*Source extract*.

Indeed, setting ambitious goals is linked to improving happiness, even though such goals often involve greater risk than more conservative ones. A 2011 study on investing published in the
Journal of Consumer Research asked people to set goals for the return on their stock portfolio. Logically, anyone meeting their goals should be satisfied. But the study found that those who aimed high were more satisfied at meeting their goals than those who aimed low and met their goals. People seem to set their standards against a high benchmark even if their own personal goal is low, and they're disappointed when their success doesn't reach that benchmark, the researchers wrote. (The good news is that reminding people that they'd picked low goals did help improve people's moods after they achieved those goals. So if you can't aim high, at least you can remind yourself that aiming low was your choice.)
4. Not getting everything on your Christmas list
If Santa doesn't bring everything on your list this year, say thanks anyway. A large body of research finds that material goods don't make people very happy at all.
We all need our basic requirements met, of course, but once people are reasonably well-off, more money does not seem to buy more happiness. In addition, materialism is consistently linked with lower well-being than other values,
studies find. And getting new material goods is often a let-down.
"One thing that's really disappointing about material items is they often don't deliver," said Ryan Howell, a psychologist at the University of California, San Francisco, who studies consumerism and happiness. We think if we unwrap that new soufflé dish on Christmas morning, we'll become the sort of person who makes soufflés. We won't.
Likewise, people often underestimate the cost of having stuff, Howell said, from having to store it, to taking care of it, to replacing it when it's gone. People also tend to compare their things to other people's things, creating an unpleasant social competition not typically seen when people spend money on experiences, instead.
In short, a mountain of gifts to unwrap may leave you feeling a little empty. Without so much stuff, Howell said, "you lose some of the baggage that comes with these material items."
5. The holiday blues
The enforced cheer of the holiday season can feel a little bit oppressive for some. Research suggests you
embrace that melancholy.

*Provided material*.
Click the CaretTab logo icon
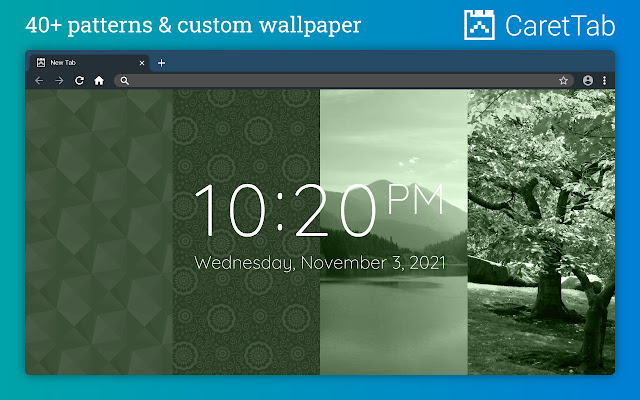 (x=479, y=25)
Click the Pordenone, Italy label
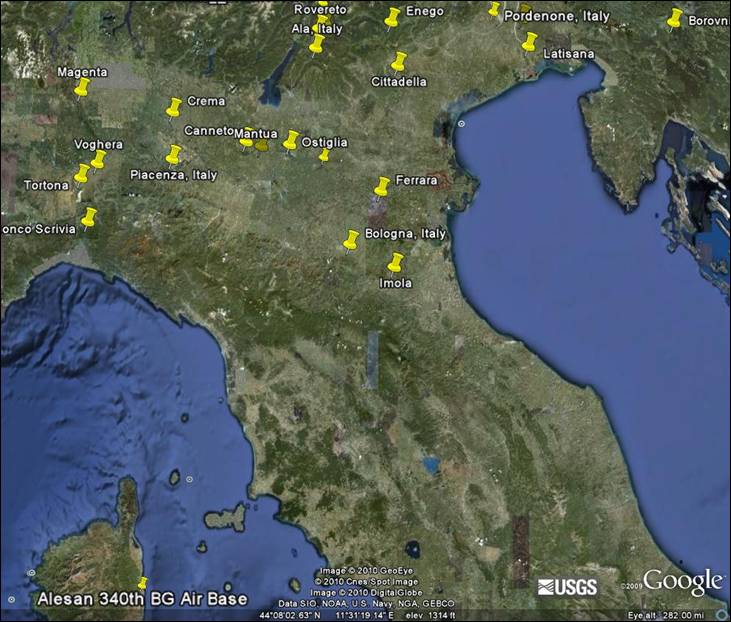 pos(557,16)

*Task item*.
Pick up the article on happiness research after its final sentence, "Research suggests you embrace that melancholy," and write what comes next.

*Exercise response*.
True well-being isn't about feeling nothing but happiness all the time. Instead, negative emotions are part of what makes people mentally healthy, as
a 2012 study found. The researchers looked at 47 adults who were in psychotherapy. Each person wrote narratives about their thoughts, feelings and therapy experience. Many reported mixed feelings: Joy at a new pregnancy, for example, but simultaneous sadness over being unemployed. One woman described feeling sad and helpless, but happy that she was trying to improve her situation through therapy.
Unsurprisingly, as people reported more happy feelings and fewer sad feelings in these narratives over time, their well-being improved. But something more interesting emerged in the narratives featuring mixed happiness and sadness. Those writers got happier over time, too. Expressing mixed emotions at one time point was correlated with improved well-being later.
"The concurrent experience of happiness and sadness prospectively preceded increases in psychological well-being above and beyond the influence of happiness and sadness independently," the authors wrote. The benefit of mixed emotions on well-being isn't instantaneous, they went on, but unfolds over time. Trying to banish bad thoughts, in other words, is likely counterproductive.
"Treatment should not focus strictly on the elimination of negative emotional experience, as negative emotions may be fundamental in the process of clinical improvement," the researchers wrote.